## ASSIGNED TASK:
Every line of the following records that includes "each" should be copied.

AVAILABLE DATA START

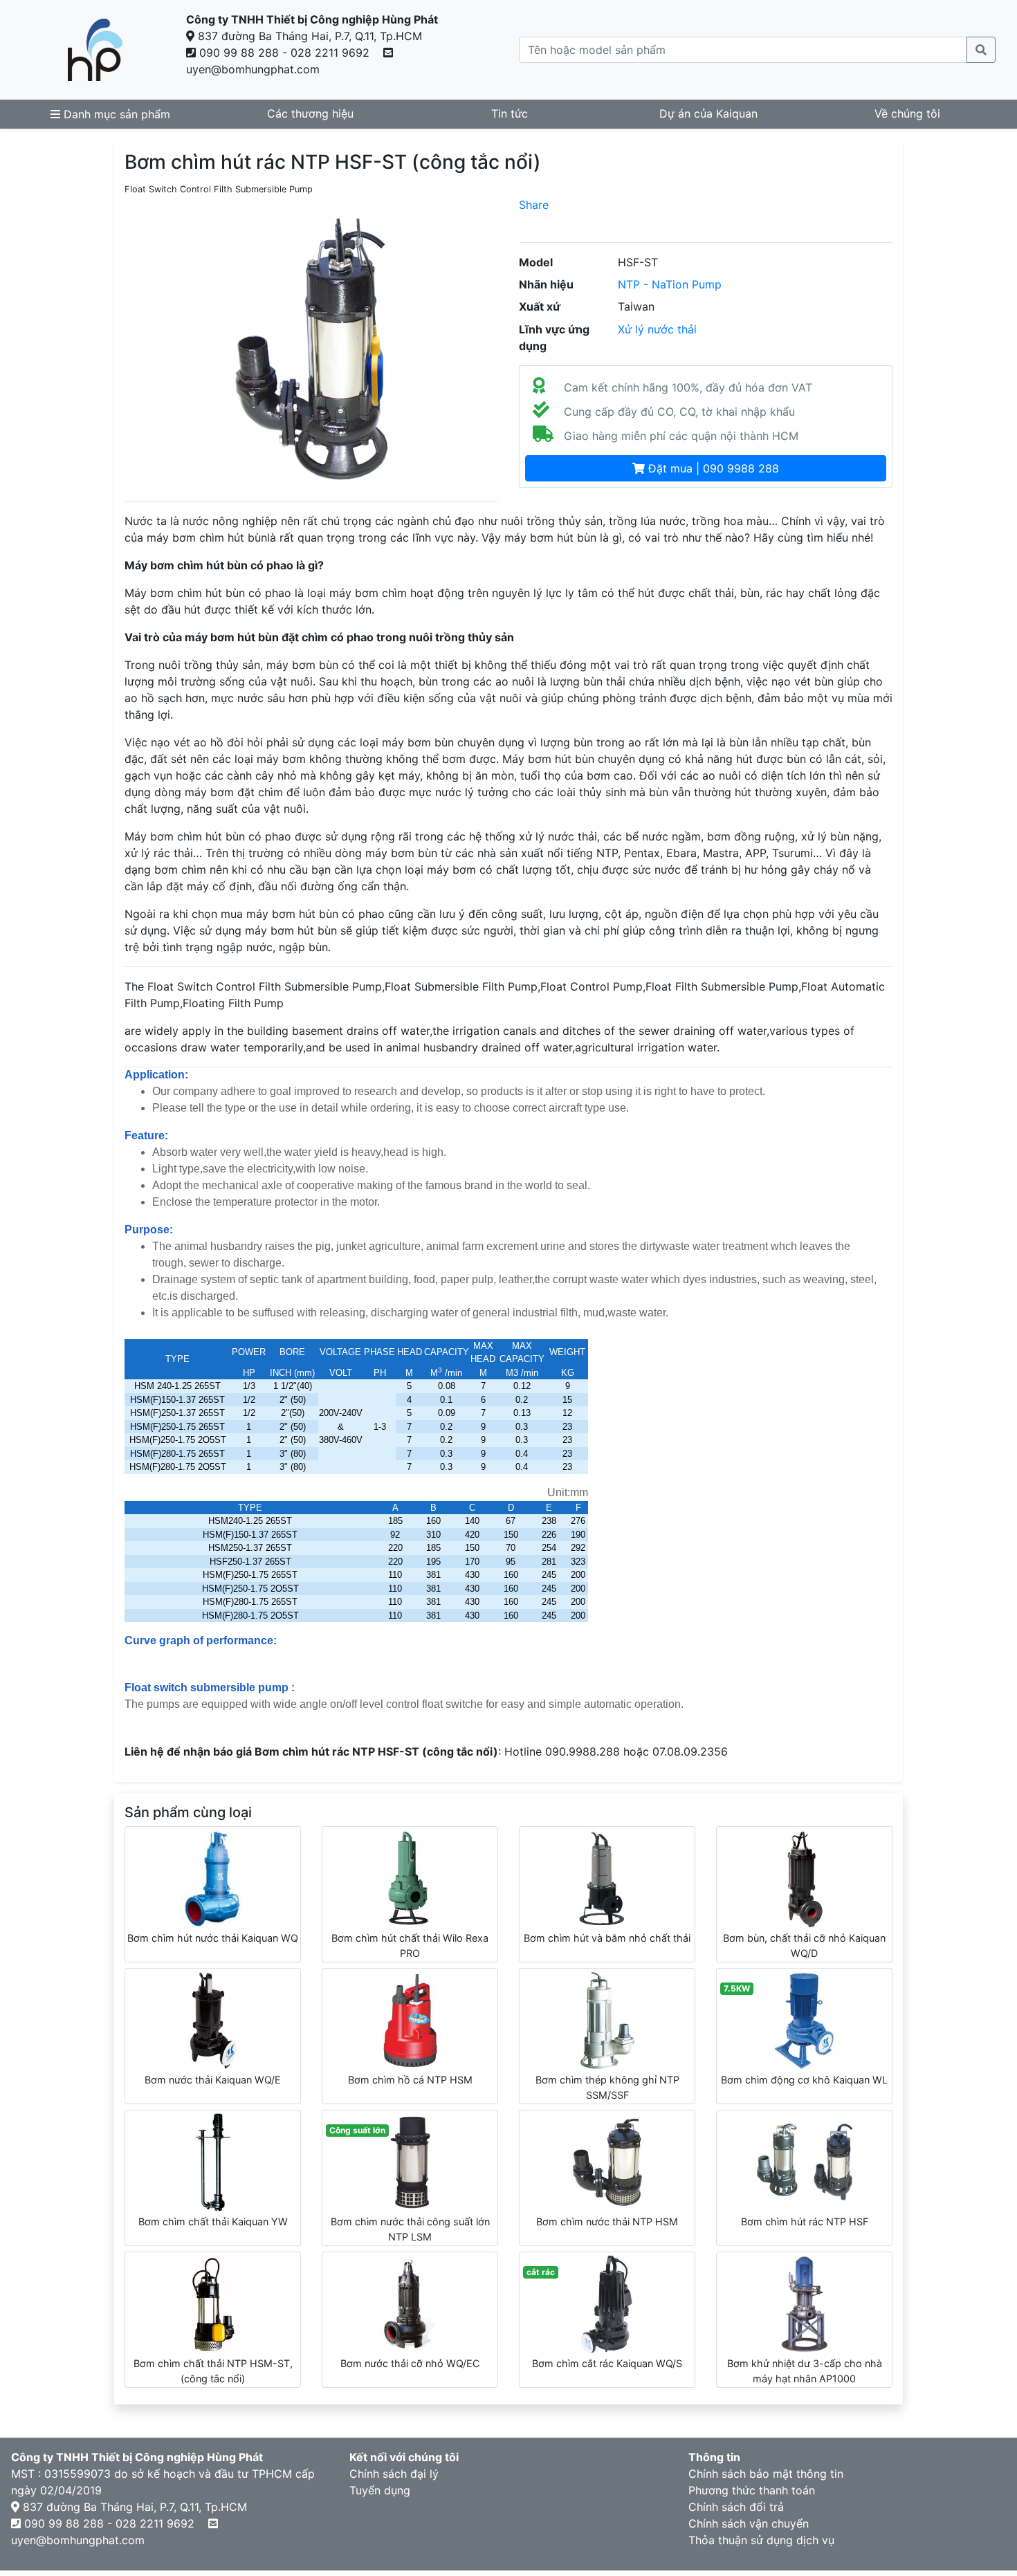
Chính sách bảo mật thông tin (765, 2474)
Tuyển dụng (379, 2490)
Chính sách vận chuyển (748, 2523)
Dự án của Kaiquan (708, 113)
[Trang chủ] (95, 49)
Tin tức (509, 113)
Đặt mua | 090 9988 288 (712, 468)
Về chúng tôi (907, 113)
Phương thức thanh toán (751, 2490)
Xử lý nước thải (657, 329)
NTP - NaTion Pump (670, 284)
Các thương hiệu (310, 113)
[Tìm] (981, 50)
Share (534, 205)
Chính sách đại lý (394, 2474)
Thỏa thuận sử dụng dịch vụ (761, 2540)
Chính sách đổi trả (736, 2507)
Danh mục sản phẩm (115, 114)
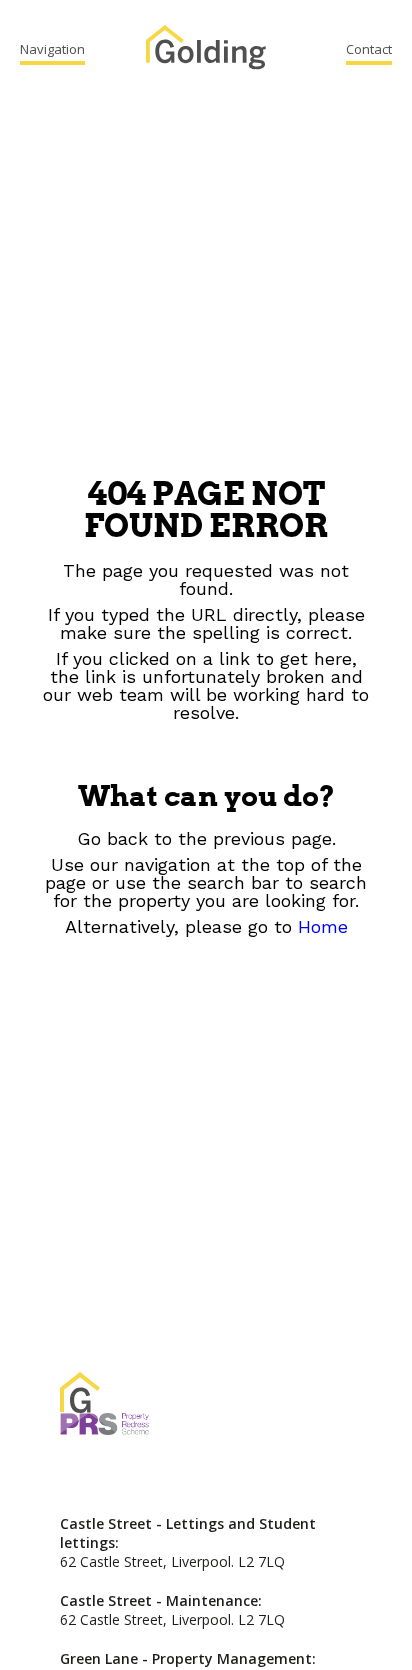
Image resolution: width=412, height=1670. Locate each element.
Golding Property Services (206, 50)
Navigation (52, 49)
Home (323, 926)
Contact (369, 49)
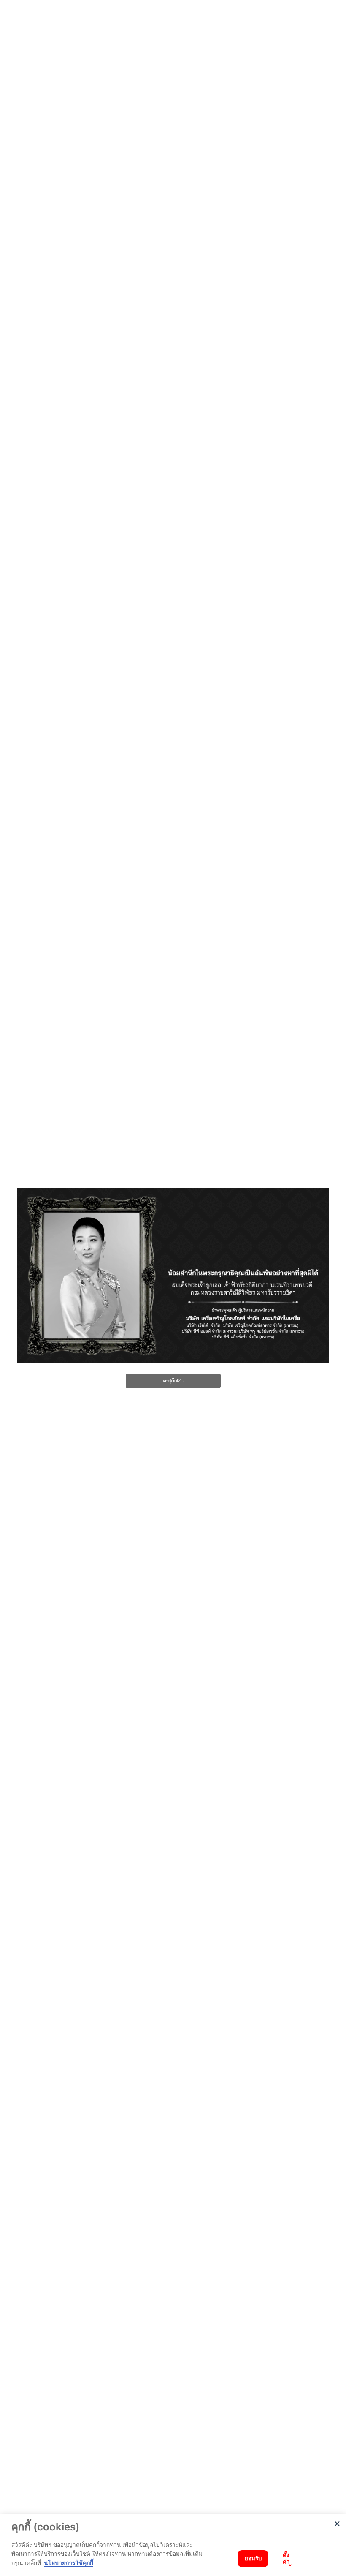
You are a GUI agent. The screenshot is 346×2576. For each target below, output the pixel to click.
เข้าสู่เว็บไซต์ (173, 1381)
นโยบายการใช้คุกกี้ (68, 2562)
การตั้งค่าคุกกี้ (286, 2558)
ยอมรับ (253, 2558)
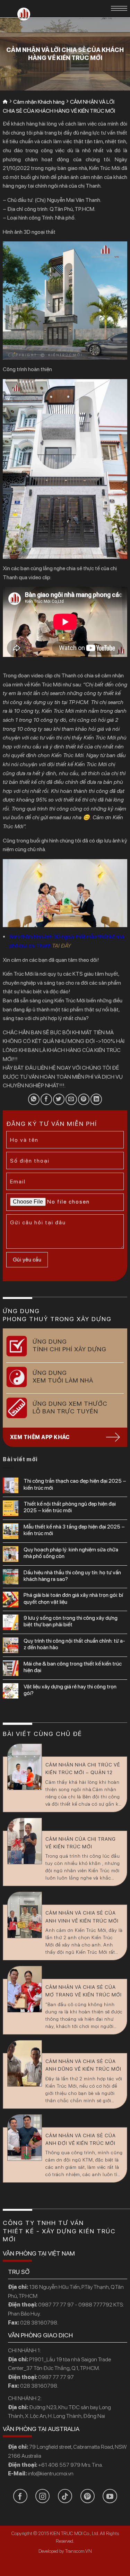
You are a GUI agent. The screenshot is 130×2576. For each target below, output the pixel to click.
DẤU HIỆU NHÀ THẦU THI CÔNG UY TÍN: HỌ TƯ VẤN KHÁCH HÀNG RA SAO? (72, 1575)
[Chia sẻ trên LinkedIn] (96, 1099)
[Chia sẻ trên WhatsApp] (34, 1099)
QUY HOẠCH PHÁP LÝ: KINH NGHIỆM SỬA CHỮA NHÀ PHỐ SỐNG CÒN (71, 1552)
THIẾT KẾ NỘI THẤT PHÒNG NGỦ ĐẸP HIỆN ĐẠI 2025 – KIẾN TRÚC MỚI (70, 1507)
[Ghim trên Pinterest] (83, 1099)
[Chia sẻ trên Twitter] (58, 1099)
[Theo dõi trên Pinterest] (87, 2496)
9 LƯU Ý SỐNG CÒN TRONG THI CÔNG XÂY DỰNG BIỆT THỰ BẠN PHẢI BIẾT (71, 1621)
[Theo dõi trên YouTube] (110, 2496)
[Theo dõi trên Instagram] (42, 2496)
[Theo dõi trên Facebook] (20, 2496)
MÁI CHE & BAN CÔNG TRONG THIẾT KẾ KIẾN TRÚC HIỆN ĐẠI (73, 1667)
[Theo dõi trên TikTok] (65, 2496)
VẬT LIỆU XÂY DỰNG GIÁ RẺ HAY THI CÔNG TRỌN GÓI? (70, 1689)
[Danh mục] (119, 8)
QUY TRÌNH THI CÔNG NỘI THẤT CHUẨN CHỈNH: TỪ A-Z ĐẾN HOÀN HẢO (74, 1644)
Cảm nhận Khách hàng (38, 102)
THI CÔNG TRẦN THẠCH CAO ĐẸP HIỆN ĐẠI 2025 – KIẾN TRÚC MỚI (75, 1484)
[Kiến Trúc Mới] (24, 14)
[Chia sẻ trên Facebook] (46, 1099)
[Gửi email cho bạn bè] (71, 1099)
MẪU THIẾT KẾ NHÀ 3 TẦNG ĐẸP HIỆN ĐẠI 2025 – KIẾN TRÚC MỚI (74, 1530)
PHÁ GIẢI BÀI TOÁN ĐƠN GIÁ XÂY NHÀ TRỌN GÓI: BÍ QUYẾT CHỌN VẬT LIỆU (73, 1598)
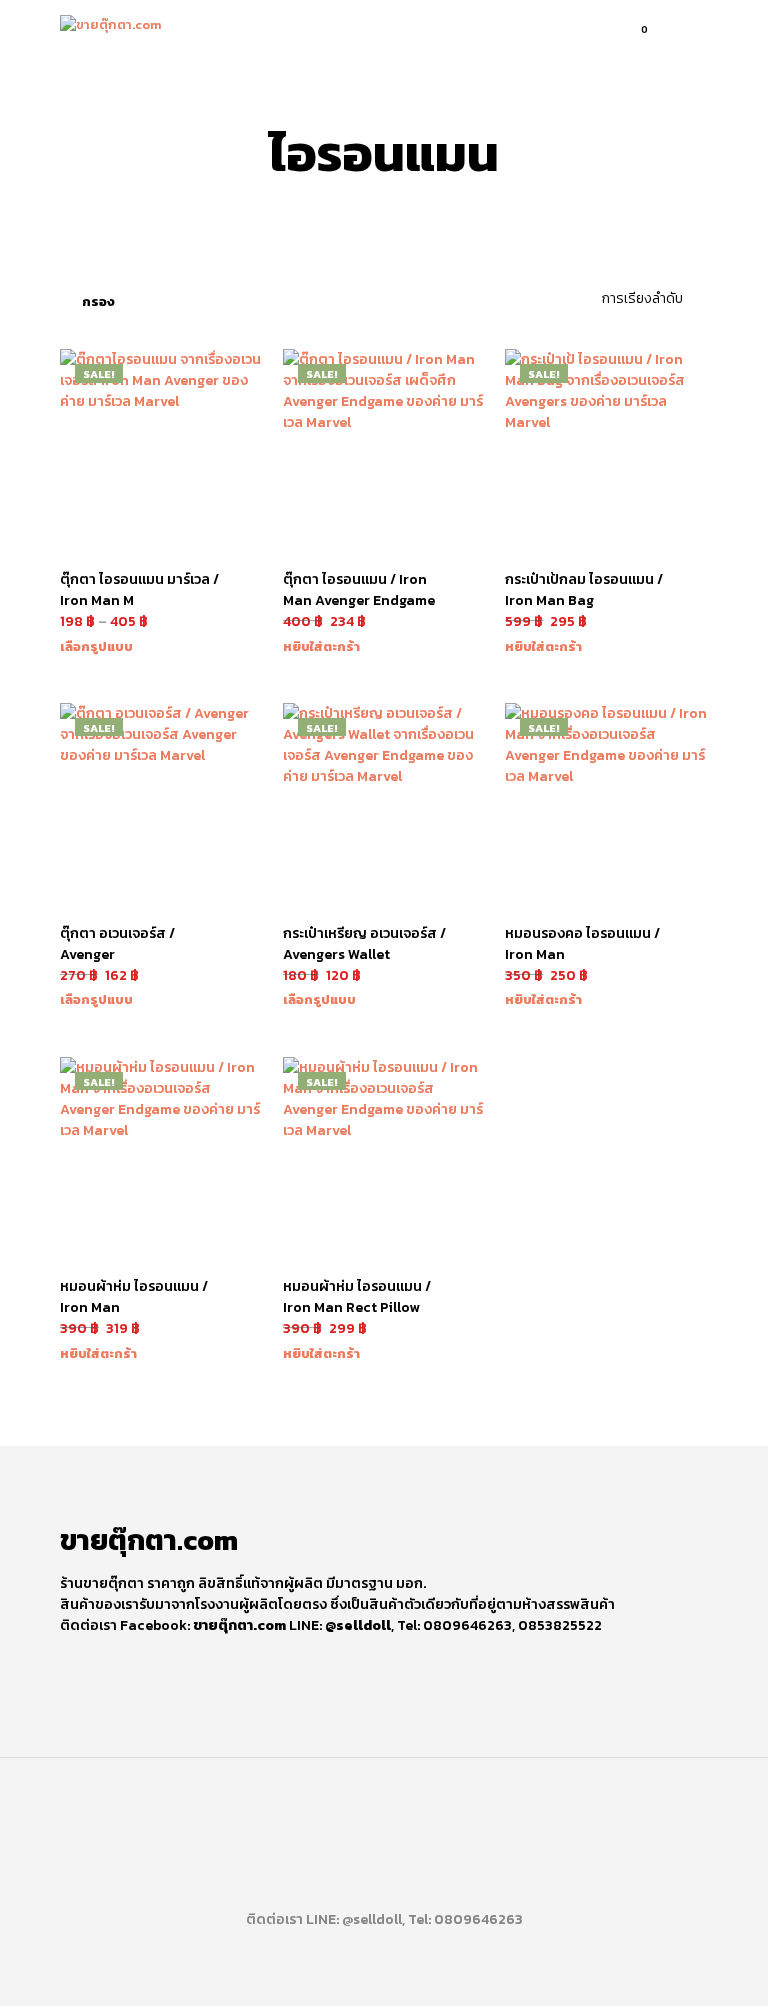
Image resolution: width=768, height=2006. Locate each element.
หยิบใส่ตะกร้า (321, 646)
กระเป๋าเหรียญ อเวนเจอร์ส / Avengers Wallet (364, 944)
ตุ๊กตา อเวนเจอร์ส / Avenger (117, 944)
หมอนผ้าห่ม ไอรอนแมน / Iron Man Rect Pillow (357, 1297)
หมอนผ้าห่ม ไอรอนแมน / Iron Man (134, 1297)
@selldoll (358, 1625)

AVAILABLE DATA END

## TASK ANSWER:
Image resolution: width=412, height=1670. Locate each element.
You are a GUI agent. The screenshot is 346×2576. For each target below, output the pixel to click.
You are a GUI agent. The screenshot is 130×2576. For each target below, output the pixel to click.
Image resolution: width=768, height=2006. Locate each element.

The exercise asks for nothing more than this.